(Stored dataset items)
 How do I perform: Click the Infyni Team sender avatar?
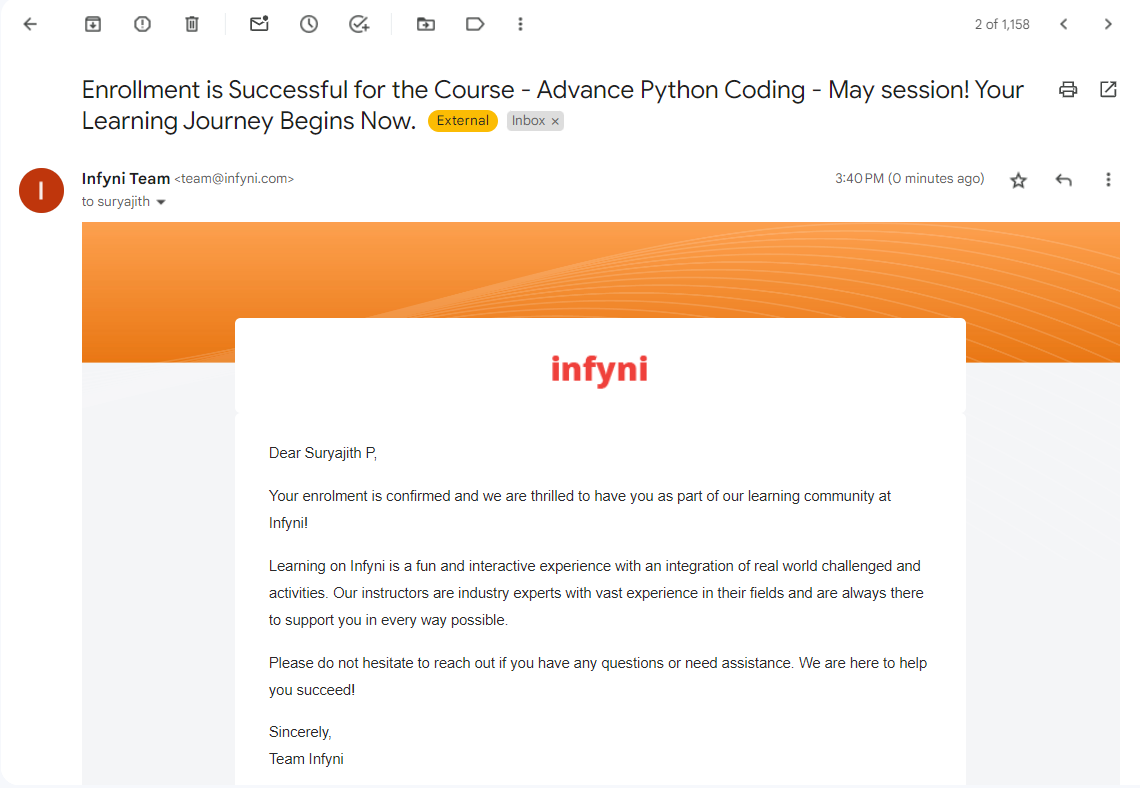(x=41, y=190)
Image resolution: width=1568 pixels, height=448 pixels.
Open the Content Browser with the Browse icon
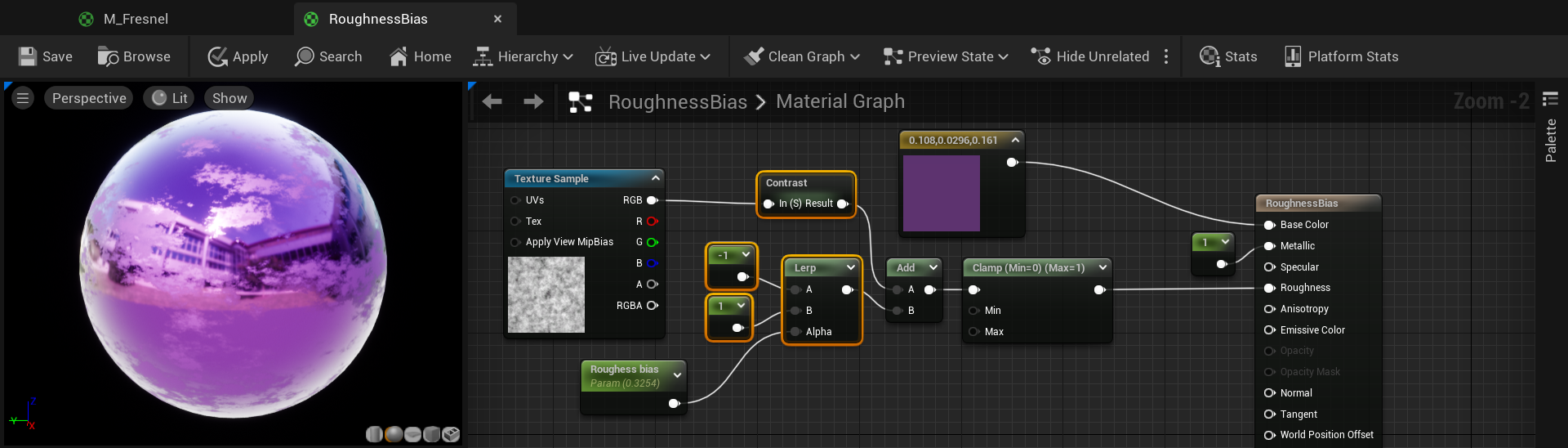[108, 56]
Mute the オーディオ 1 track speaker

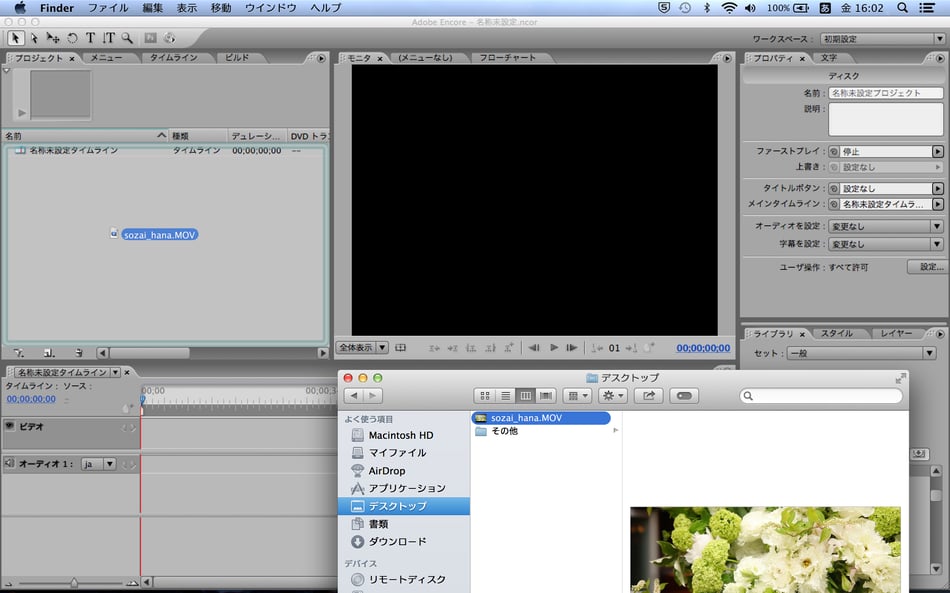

• _DIRECTIONS FOR THIS TASK_:
This task calls for the records to be copied exactly, without pictures.

• _ANSWER TO THE PROBLEM_:
 How do I perform: Click the Infyni Team sender avatar?
(x=41, y=190)
Image resolution: width=1568 pixels, height=448 pixels.
Open the Content Browser with the Browse icon
[108, 56]
Mute the オーディオ 1 track speaker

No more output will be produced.